現時点で必要以上に慌てる必要はありませんが、今後の制度変更に備えて以下のような対策をしておくと安心です。
✅ 1. NISAの活用を最大化
非課税のNISAは、こうした制度変更の影響を受けにくい安全地帯です。枠を余らせている方は優先的に活用しましょう。
✅ 2. 長期投資を前提としたポートフォリオ設計
制度が変わっても、長期的に資産を積み上げる姿勢は変わりません。

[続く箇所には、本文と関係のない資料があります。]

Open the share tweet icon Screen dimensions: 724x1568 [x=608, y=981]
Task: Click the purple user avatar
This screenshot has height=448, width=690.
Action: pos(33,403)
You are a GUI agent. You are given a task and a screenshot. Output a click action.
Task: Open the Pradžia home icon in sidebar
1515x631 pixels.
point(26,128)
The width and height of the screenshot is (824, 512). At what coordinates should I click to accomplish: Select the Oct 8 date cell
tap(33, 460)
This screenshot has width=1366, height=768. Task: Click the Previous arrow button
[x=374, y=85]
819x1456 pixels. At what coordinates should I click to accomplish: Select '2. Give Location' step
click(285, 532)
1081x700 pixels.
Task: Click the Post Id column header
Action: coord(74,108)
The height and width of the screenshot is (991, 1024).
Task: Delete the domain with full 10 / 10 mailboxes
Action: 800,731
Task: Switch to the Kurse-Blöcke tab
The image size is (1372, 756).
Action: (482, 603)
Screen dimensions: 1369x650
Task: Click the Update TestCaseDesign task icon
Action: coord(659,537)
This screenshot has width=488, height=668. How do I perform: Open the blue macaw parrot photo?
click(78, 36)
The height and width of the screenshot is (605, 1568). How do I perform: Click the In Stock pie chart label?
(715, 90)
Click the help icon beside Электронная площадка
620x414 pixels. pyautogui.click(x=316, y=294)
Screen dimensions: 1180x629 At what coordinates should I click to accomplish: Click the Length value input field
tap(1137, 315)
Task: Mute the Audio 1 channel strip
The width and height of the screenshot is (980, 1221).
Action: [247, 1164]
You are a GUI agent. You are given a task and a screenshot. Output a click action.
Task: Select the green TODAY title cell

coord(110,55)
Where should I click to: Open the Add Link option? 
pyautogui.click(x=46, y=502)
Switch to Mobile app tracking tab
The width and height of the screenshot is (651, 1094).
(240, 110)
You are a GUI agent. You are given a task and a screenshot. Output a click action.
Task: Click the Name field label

短期トレードではなく、分散・積立の基本に立ち返る時期です。
✅ 3. 情報の取捨選択
YouTubeやSNSの過激な表現に惑わされず、政府や新聞、信頼性の高い金融メディアから情報を得るようにしましょう。
📝 まとめ
| ポイント | 内容 |
|---|---|
| 現時点での結論 | 「金融所得に社会保険料」案は検討段階で、閣議決定されていない |
| 投資家の立場 | 焦らずにNISAの活用と情報収集を続ける |
| 今後の注目点 | 財務省・厚労省などの公式発表、税制改正大綱の行方に注目 |
✍️ あなたの資産を守るために
2024年からスタートした新NISA、そして投資を取り巻く制度は今後も変わっていきます。
その変化に振り回されないためには、「正しい情報を知る力」が何より大切。
このブログでは今後も、投資家にとって本当に必要な情報を、わかりやすく発信していきます。